|Review by Eric||posted 02-18-2008 03:07 PM||12063 views||1 time favorited||14 comments|
- Gyokucho 9-1/2-Inch Double Edge RazorSaw for Hardwoods
- Brand: Gyokucho | Category: Handsaws
I just got my very first Japanese handsaw the other day, and have really enjoyed breaking it in. I thought I’d just give you this review via some bullet points. Just know that my handsaw experience to date is a cheap Stanley crosscut saw (like any guy would own) and a Crown gent’s saw.Pros:
- Because the saw cuts on the pull stroke, I found it extremely easy to start a cut with zero downward pressure.
- The saw cuts fast and does not require a lot of elbow grease to keep it going.
- The blade can be adjusted to be at a slight angle to the handle, which will allow for working at the occasional awkward angle.
- The double edge lets me rip and do cross cuts just as easily. I found it kind of tiring ripping and resawing with my little gent’s saw.
- The saw cuts clean. I mean clean. In case the picture I’m attaching does not give you the full size option, click here for a full screen version of a comparison of how my three saws cut.
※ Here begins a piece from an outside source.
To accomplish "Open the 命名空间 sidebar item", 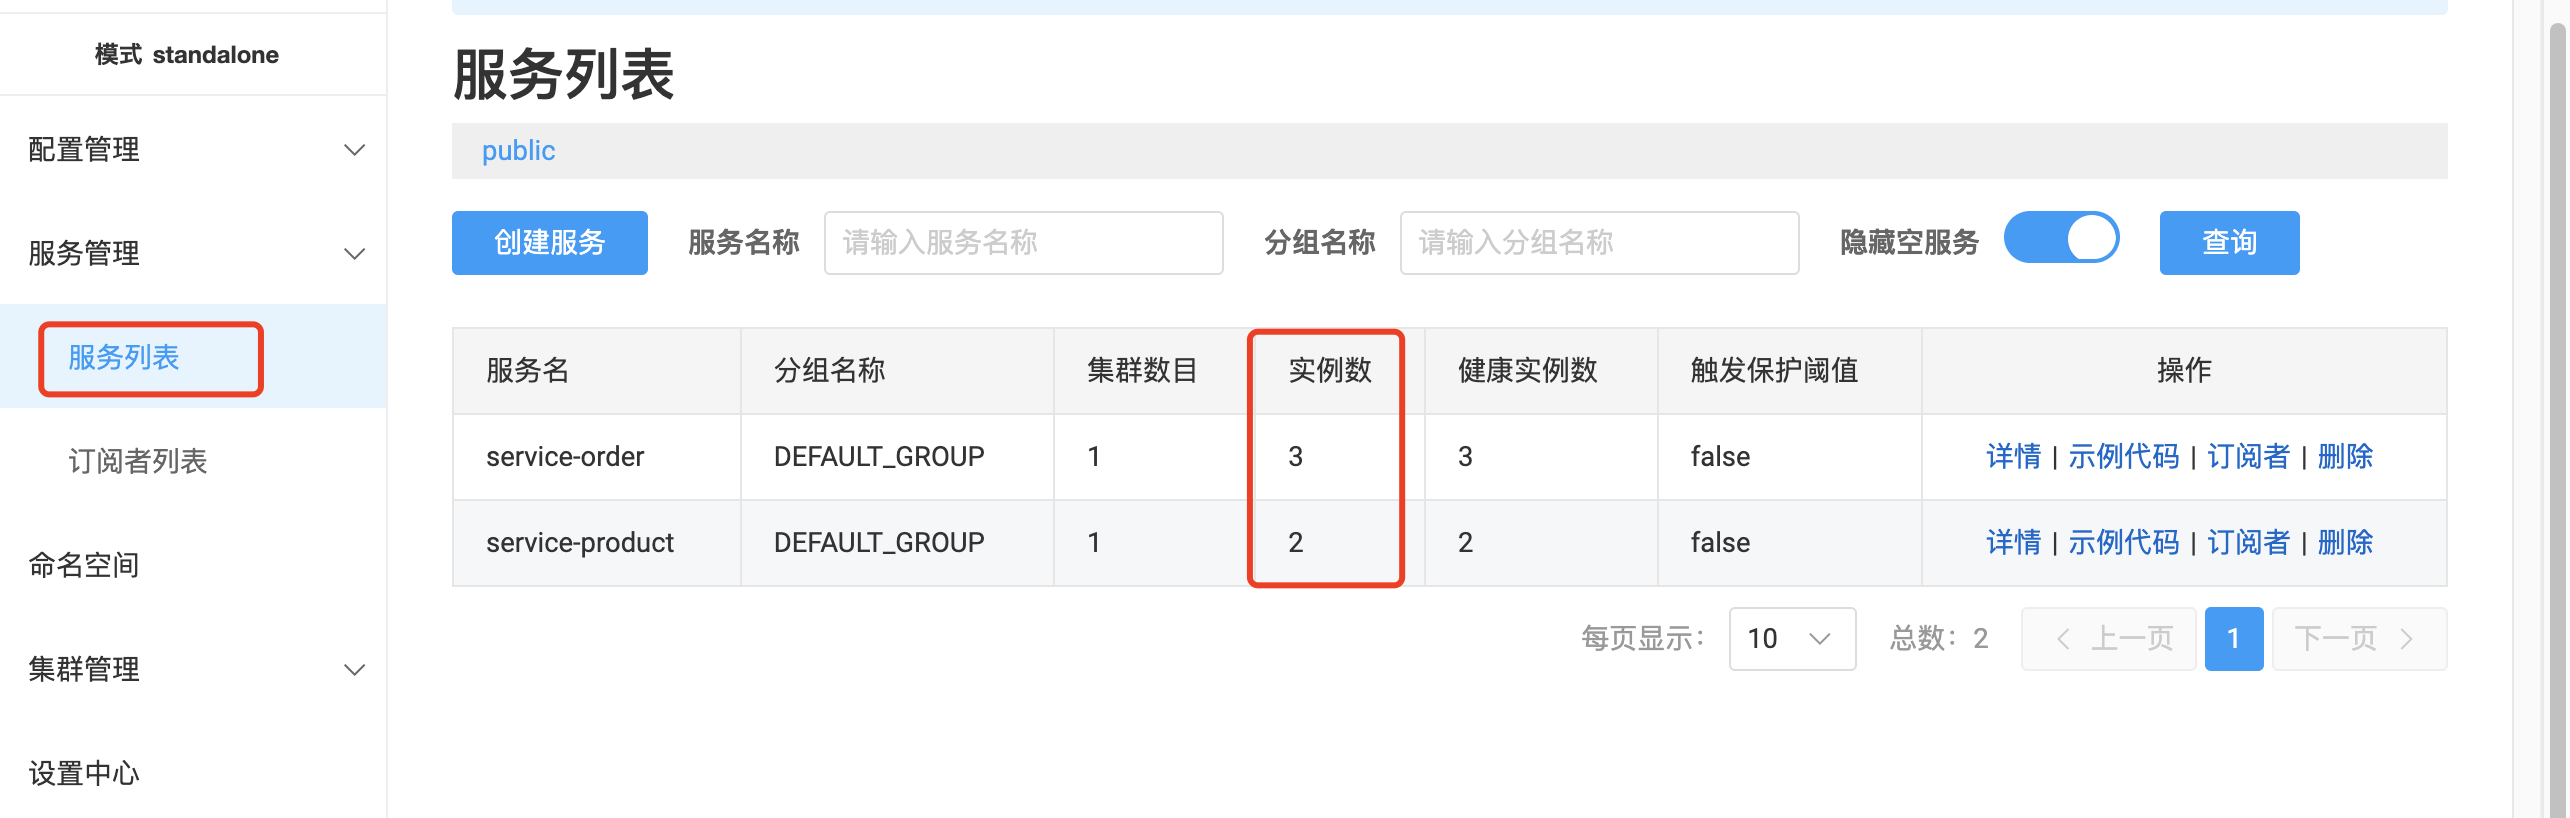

If you can cut straight, you probably wouldn’t even need to plane it.
- It looks freakin’ cool, man. And if we ever have an intruder in the house, I’m going right past the kitchen knives and heading for this puppy.
- Since the saw is double-edged, it bends fairly easily. This requires greater concentration when sawing in order to keep the blade moving in a perfectly straight line.
- Because the blade gets wider as it moves away from the handle, you cannot use the back of the blade as a crude level. You need to more closely monitor how far down you’re cutting on the other side (dovetails, for example).
- The teeth are more fragile, since only the tips are treated. From what I’ve heard, this makes the saw stay sharp longer, but also means that the teeth are more succeptible to breaking. No personal experience on that yet, but it’s made me extra gentle with it.
- While you can sharpen it, most people advise against it, so you would have to buy a replacement blade. They only cost about $20, so no big deal I guess. A possible plus is if other Japanese blades (with different TPI for example) fit into my handle, which I haven’t checked on.
I got mine from The Japan Woodworker (via Amazon – I had a gift card) for about $35.